▸ **INSTRUCTIONS FOR THE TASK**
Gather every line of the items below that contains the string "width", treating uppercase and lowercase as distinct.

— start SUPPLIED MATERIAL —

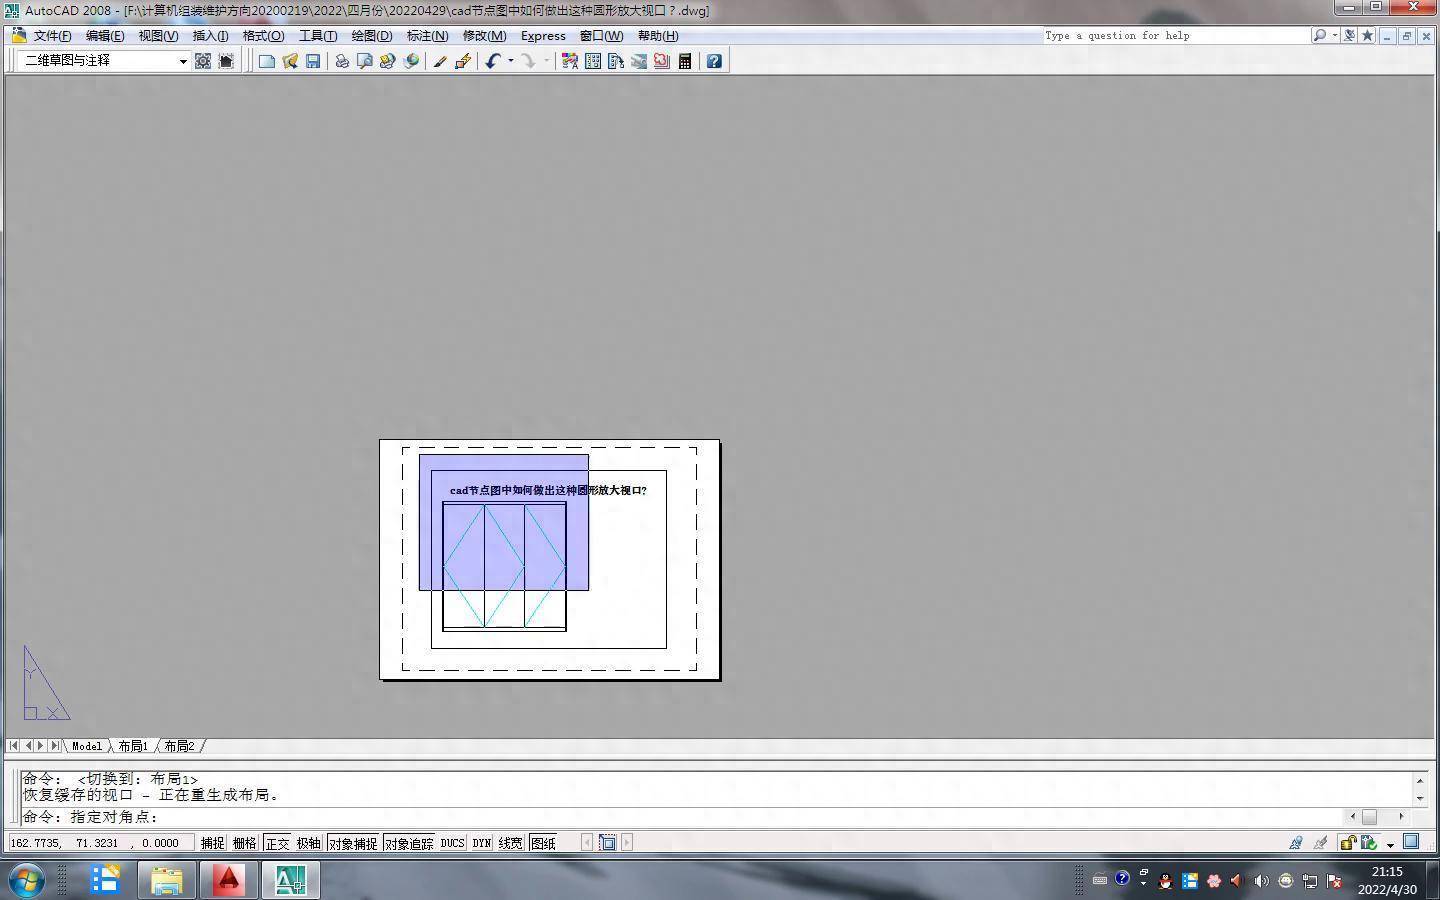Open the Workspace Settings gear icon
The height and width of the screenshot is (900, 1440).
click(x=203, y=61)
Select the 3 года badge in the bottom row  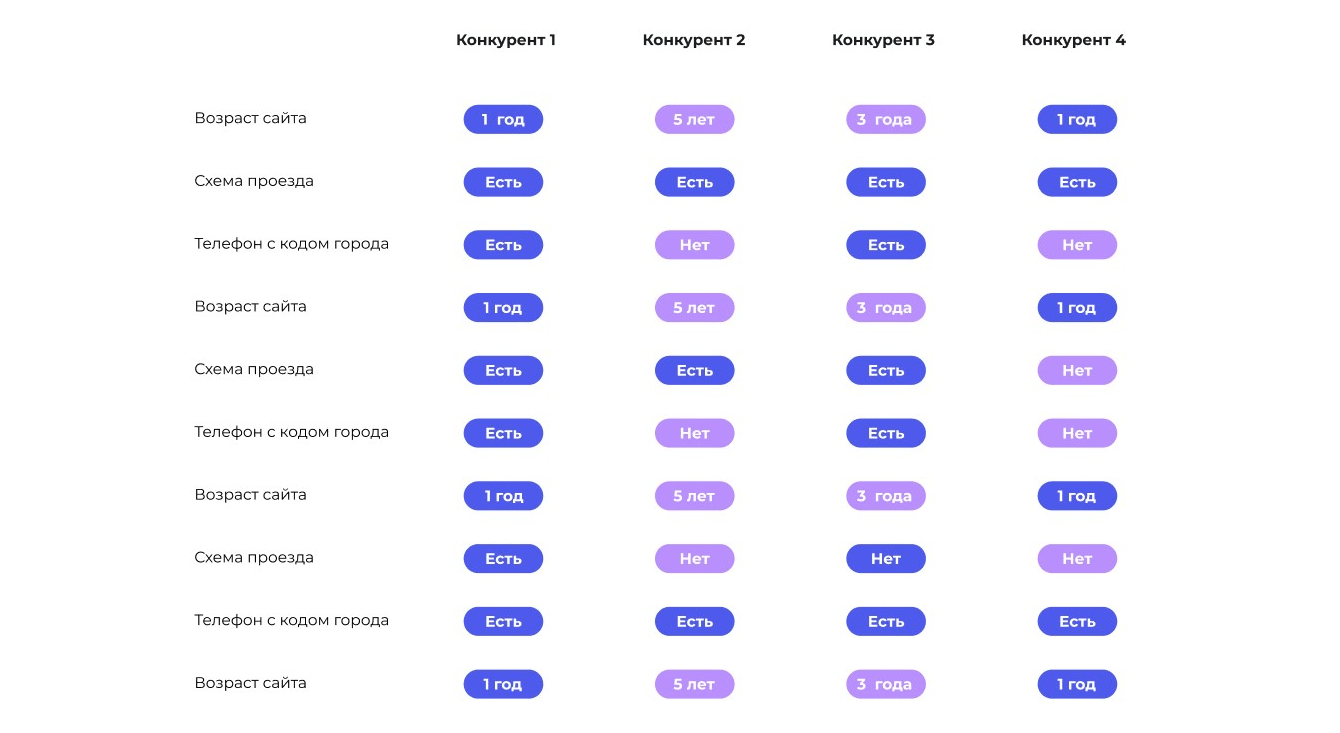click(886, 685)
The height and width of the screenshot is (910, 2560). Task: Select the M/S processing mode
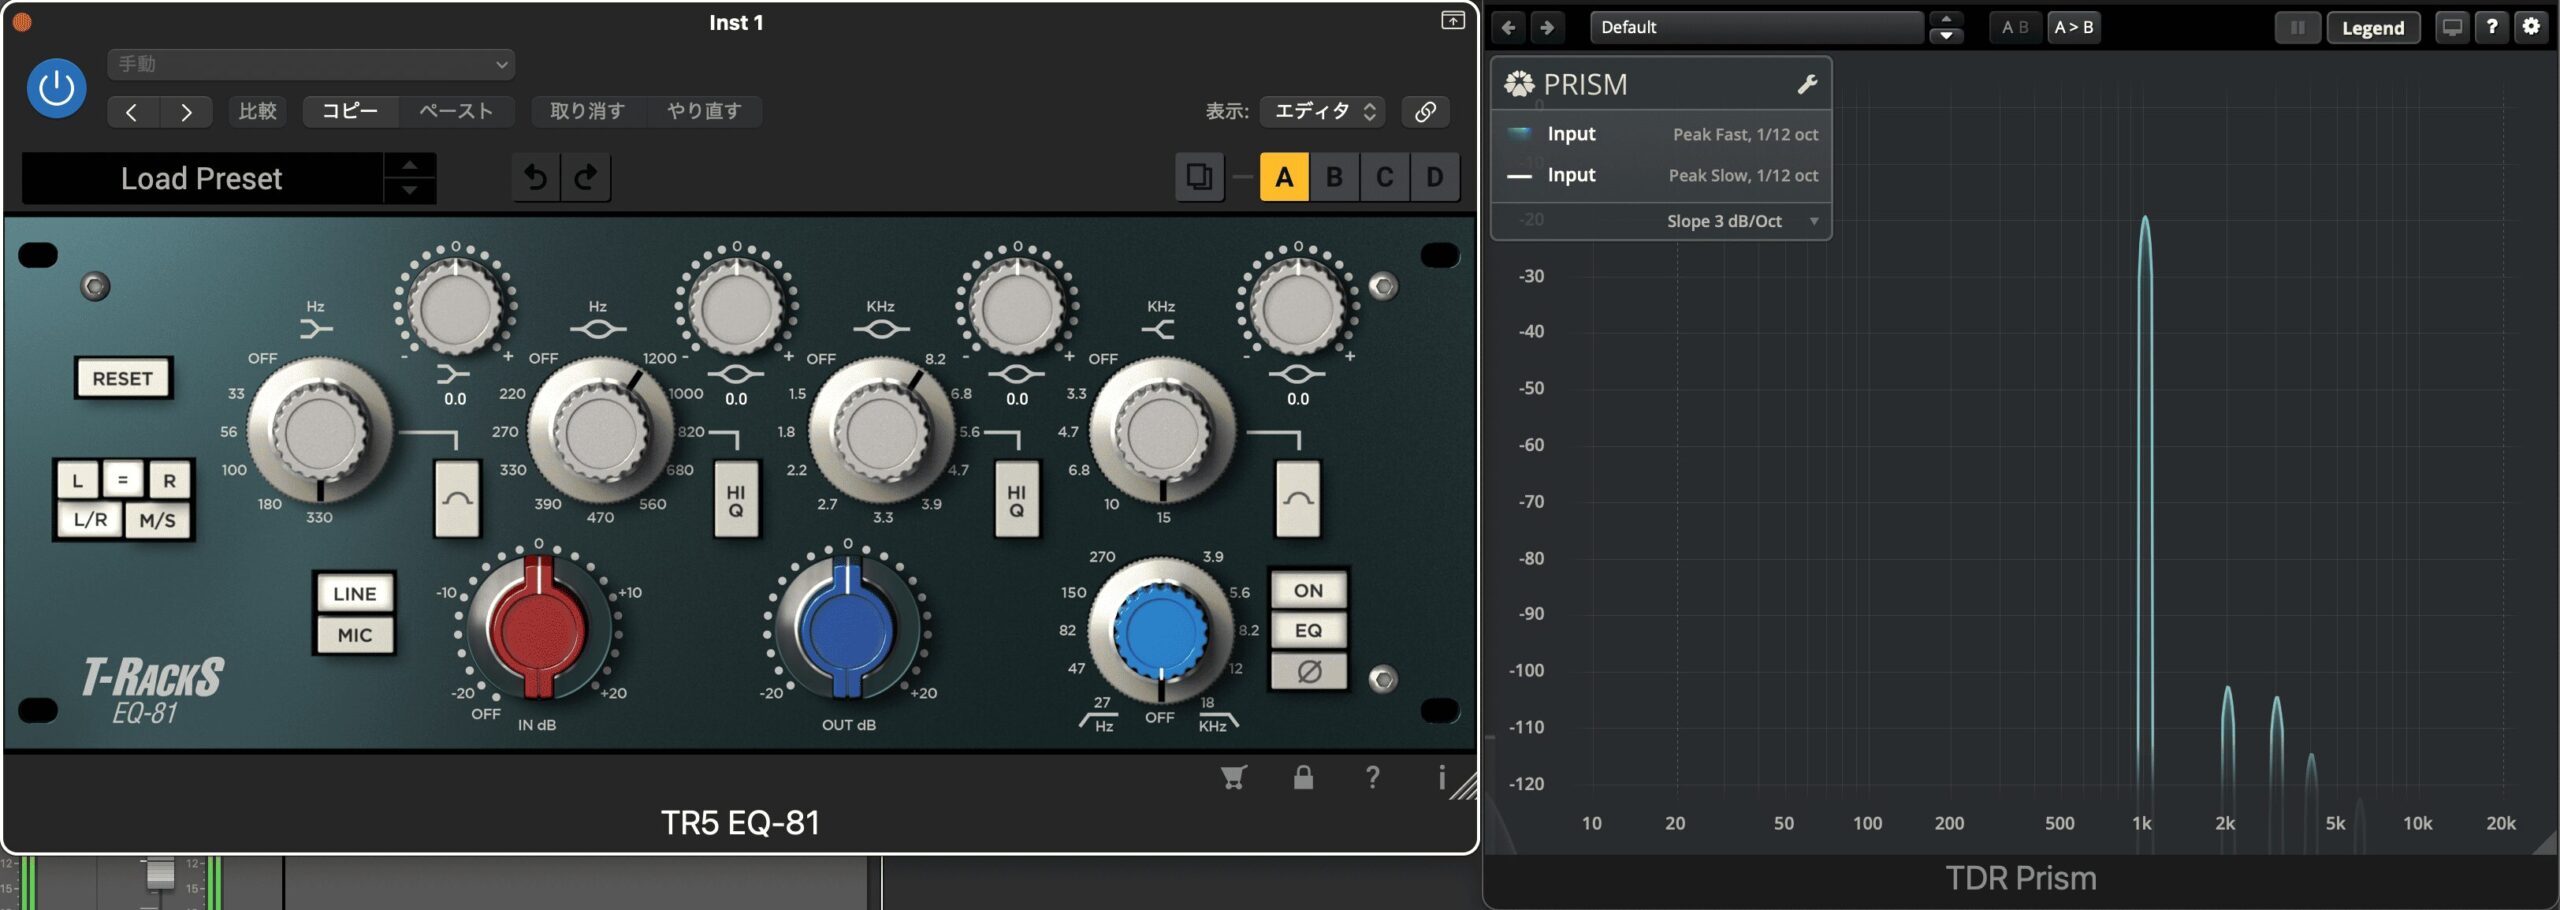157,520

— end SUPPLIED MATERIAL —

▸ **EXERCISE RESULT**
The height and width of the screenshot is (900, 1440).
The height and width of the screenshot is (910, 2560). Task: Select the M/S processing mode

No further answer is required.